In order that the student of Buddhism may become an effectual witness to the living and ever-fresh flourishing Buddha-Dhamma, he must not to be contented with mere intellectual appreciation of the Teaching, and leave his higher spiritual faculties to starve and stagnate. Neither must be rest satisfied with his present state of life, the continuation, or rather repetition, of which he tries to secure in the future by some small charitable act. The Buddhist who had learnt the Dhamma piecemeal and uncritically in his youth, must at his higher level of education relearn the Teaching in a ‘Refresher Course of the Dhamma’, and only then he will feel inclined or even impelled to practice it in his everyday life. Instead of glorifying the conquest of nature by physical science, he must strive to achieve the conquest – not of Mount Everest, of some as yet un-scaled peak or even of the moon and some of the planets but of the blemishes of his own nature. Some faint–hearted men hold the defeatist view, unworthy of the disciple of the All-enlightened One, that man of his own strength cannot achieve this lofty ideal of self-conquest but needs and extraneous superhuman aid or Grace, or a Saviour. The mere existence of the Law, even of the Good Law of the Supremely–Self–Enlightened One, so long as the Law and its statement is merely stored in books, merely memorized and then preached, surely cannot bring the Deathless state. But when the Noble Law of the Perfect One is once well studied, comprehended, appreciated and loved, then faith, or confidence based on understanding, the seed out of which sprouts the progress on the Way to Perfection, achieves what ‘Grace’ or ‘Saviour’ may be supposed to achieve elsewhere.

REALIZATION

This is a period of Buddhist Renaissance. In the past centuries, the eclipse, or the dark ages, in the History of the Buddha – Dhamma, people actually created a defeatist atmosphere, declaring that the ‘Gates to the Deathless’ (Nirvana)    are now definitively closed and the Buddhists have to await the advent of a new Buddha. Now all this talk has proved wrong, for all over the Buddhist world, the ‘expanding universe permeated by the Buddha – Dhamma’, is seen new life and a strenuous effort in the practice of the spiritual conquest of self. Though the Historical method, or the so-called Higher criticism, once really startled the students of Buddhism and threatened to take away all their faith in the Dhamma, now the Buddhists give the life to the scholars. But let us be quite honest about the true state of affairs; the understanding of the Dhamma was not inherited even by the born Buddhists. Just like the alphabet and the multiplication table, it has to be learnt a new by all of us. The ideal of the Buddhists is the individual who is truly restrained, disciplined, and spiritually liberated, and he is not born as such. Each student of the Dhamma has to learn and acquire the restraints and discipline, and must individually strive and struggle for spiritual liberation and enlightenment.
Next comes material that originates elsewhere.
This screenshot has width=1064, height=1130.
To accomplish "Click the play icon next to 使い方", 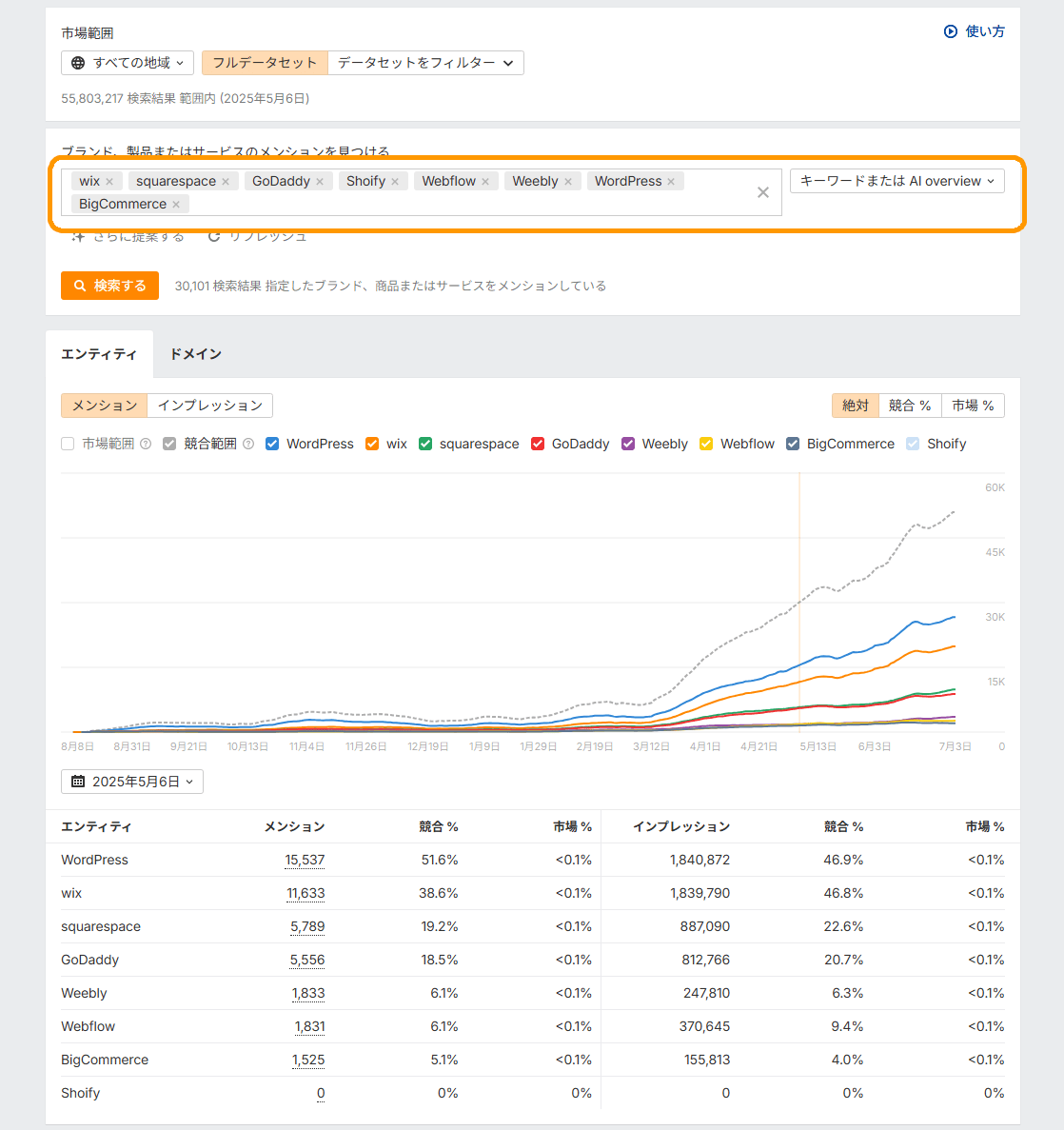I will 951,31.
In a stirring  exhortation  of the Buddha to Cunda, one of the ‘eighty foremost disciples of the Blessed One’, the Perfect One says:- “Truly, Cunda, it is impossible for one who is  himself sunk in the mire to release another who has fallen into the mire; only he who is himself out of the mire can save another from it. Verily, Cunda, he who is himself not restrained, not disciplined, and not spiritually liberated cannot make others become restrained, disciplined, spiritually liberated and enlightened.” Let us hope that among the growing generation of our Buddhists there will be many individuals who are really self-controlled, subdued or self-tamed, and spiritually liberated and truly enlightened.
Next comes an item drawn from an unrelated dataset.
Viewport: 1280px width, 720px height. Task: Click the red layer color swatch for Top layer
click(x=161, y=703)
But lest any students should despair of once becoming such living witnesses to the Buddha – Dhamma, let me by way of encouraging them conclude this article with yet another quotation from the Word of the Buddha: – “Even as the great ocean (as seen from a sea beach) deepens, gradually, slopes gradually, shelves gradually, with no abruptness like a precipice, even so in the Buddha – Dhamma there is a gradual practice, a gradual training, a gradual course, with no abruptness.” There is no abruptness in attainment of true spiritual insight and liberating knowledge, for the realization of these things is a matter of gradual evolution by repeated conscious efforts.